[Rd] Using sample() to sample one value from a single value?

Thu Nov 4 15:42:52 CET 2010

On Wed, Nov 3, 2010 at 3:54 PM, Henrik Bengtsson <hb at biostat.ucsf.edu>wrote:

> Hi, consider this one as an FYI, or a seed for further discussion.
>
> I am aware that many traps on sample() have been reported over the
> years.  I know that these are also documents in help("sample").  Still
> I got bitten by this while writing
>...
> All of the above makes sense when one study the code of sample(), but
> sample() is indeed dangerous, e.g. imagine how many bootstrap
> estimates out there quietly gets incorrect.

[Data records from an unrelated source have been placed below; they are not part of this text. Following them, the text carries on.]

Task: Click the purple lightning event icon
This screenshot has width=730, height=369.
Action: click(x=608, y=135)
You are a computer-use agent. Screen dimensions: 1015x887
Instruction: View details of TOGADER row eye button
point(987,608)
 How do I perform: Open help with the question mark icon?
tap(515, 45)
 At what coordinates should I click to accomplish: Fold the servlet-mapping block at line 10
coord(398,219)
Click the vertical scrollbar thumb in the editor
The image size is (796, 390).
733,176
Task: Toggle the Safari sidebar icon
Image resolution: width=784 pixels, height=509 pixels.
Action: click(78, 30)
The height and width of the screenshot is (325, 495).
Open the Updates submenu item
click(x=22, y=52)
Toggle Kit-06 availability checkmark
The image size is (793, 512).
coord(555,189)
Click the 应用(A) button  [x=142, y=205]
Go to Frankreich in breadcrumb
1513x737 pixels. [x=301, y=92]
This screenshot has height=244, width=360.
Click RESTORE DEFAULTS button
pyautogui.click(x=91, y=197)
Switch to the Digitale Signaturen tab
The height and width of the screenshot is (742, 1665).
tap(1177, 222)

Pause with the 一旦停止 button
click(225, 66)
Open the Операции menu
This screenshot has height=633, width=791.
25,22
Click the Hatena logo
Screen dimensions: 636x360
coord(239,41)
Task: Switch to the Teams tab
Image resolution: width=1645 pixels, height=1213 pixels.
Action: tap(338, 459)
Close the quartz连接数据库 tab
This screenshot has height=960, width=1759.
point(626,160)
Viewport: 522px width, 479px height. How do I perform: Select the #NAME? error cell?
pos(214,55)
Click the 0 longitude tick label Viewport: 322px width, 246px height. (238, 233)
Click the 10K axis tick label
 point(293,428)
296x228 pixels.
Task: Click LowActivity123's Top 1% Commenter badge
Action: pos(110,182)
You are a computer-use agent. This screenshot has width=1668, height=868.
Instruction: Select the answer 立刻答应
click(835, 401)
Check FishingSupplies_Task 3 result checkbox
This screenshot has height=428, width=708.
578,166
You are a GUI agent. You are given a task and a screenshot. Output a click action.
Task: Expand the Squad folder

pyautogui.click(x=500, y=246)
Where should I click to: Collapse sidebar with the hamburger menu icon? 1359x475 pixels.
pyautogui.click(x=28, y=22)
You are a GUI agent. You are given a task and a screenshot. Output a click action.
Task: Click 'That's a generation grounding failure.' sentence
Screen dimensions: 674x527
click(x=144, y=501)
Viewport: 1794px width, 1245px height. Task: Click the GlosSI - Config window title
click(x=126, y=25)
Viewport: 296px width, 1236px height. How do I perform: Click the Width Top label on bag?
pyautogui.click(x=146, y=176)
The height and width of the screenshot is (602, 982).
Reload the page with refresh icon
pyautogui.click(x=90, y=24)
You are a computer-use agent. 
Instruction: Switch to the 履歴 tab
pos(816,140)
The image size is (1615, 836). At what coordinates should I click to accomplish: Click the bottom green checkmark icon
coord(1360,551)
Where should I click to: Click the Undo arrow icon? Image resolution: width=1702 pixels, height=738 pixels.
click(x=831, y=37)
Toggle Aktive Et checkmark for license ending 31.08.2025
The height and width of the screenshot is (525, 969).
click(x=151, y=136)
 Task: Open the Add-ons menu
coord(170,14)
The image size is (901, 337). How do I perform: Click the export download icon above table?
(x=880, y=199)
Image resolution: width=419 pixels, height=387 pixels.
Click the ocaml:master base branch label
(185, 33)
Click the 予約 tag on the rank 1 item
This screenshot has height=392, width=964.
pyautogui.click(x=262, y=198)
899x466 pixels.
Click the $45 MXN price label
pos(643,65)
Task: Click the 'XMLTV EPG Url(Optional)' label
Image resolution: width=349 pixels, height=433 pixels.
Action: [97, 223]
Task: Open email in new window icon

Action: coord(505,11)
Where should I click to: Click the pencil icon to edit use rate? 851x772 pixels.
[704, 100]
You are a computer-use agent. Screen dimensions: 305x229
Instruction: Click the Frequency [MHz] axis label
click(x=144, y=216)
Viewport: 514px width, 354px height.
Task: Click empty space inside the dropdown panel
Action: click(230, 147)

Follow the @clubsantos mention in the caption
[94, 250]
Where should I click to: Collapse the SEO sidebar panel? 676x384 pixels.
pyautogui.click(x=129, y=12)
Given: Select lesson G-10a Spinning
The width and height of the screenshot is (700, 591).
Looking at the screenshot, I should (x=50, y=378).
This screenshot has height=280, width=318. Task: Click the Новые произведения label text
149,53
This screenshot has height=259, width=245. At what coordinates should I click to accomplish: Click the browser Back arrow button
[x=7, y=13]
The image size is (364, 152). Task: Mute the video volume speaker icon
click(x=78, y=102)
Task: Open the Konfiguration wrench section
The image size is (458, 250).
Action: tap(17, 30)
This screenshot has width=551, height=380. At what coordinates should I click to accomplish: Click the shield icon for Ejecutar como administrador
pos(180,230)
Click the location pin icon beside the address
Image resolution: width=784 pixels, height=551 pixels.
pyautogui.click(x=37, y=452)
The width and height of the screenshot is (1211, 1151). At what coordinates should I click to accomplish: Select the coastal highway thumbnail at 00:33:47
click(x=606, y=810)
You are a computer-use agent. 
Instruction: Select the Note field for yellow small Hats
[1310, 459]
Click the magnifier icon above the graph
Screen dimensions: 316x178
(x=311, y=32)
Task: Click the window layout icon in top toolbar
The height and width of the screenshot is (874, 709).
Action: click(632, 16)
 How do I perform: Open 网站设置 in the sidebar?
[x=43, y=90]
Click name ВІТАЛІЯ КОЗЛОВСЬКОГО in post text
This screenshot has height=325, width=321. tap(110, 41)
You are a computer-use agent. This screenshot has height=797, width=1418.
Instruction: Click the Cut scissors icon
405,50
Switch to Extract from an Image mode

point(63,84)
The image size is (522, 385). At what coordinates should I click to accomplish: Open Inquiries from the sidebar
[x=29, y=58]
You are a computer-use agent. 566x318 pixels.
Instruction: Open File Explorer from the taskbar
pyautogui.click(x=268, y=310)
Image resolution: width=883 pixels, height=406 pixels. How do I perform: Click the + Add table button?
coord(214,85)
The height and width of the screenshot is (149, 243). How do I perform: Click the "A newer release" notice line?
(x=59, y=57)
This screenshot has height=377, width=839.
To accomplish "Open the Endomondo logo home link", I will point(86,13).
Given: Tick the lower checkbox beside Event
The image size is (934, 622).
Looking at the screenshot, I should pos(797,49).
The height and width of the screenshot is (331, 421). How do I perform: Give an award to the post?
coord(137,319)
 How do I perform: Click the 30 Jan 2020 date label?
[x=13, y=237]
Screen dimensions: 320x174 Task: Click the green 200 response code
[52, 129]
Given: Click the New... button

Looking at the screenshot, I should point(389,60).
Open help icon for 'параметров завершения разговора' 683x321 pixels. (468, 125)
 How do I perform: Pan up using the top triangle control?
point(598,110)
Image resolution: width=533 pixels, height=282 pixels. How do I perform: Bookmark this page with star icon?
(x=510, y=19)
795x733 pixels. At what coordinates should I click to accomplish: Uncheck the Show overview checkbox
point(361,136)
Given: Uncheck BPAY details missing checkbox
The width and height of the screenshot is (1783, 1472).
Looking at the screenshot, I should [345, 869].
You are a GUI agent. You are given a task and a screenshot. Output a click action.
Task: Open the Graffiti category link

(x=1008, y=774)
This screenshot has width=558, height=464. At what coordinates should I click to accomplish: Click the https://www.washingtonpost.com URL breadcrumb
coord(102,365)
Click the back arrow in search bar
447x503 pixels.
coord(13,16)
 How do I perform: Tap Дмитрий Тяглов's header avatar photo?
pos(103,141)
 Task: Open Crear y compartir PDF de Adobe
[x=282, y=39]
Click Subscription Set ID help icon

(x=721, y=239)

Nonparametric bootstrapping from a sample of size 1 is <always> incorrect.
If you draw a single observation from a sample of size 1, you get that
same observation back.  This implies zero sampling variability, which
is wrong.  If this single sample represents one stratum or sample in
a larger problem, this would contribute zero variability to the overall
result, again wrong.

In general, the ordinary bootstrap underestimates variability in
small samples.  For a sample mean, the ordinary bootstrap corresponds
to using an estimate of variance equal to (1/n) sum((x - mean(x))^2),
instead of a divisor of n-1.  In stratified and multi-sample applications
the downward bias is similarly (n-1)/n.

Three remedies are:
* draw bootstrap samples of size n-1
* "bootknife" sampling - omit one observation (a jackknife sample), then
  draw a bootstrap sample of size n from that
* bootstrap from a kernel density estimate, with kernel covariance equal
  to empirical covariance (with divisor n-1) / n.
The latter two are described in 
Hesterberg, Tim C. (2004), Unbiasing the Bootstrap-Bootknife Sampling vs. Smoothing, Proceedings of the Section on Statistics and the Environment, American Statistical Association, 2924-2930.
http://home.comcast.net/~timhesterberg/articles/JSM04-bootknife.pdf

All three are undefined for samples of size 1.  You need to go to some
other bootstrap, e.g. a parametric bootstrap with variability estimated
from other data.

Tim Hesterberg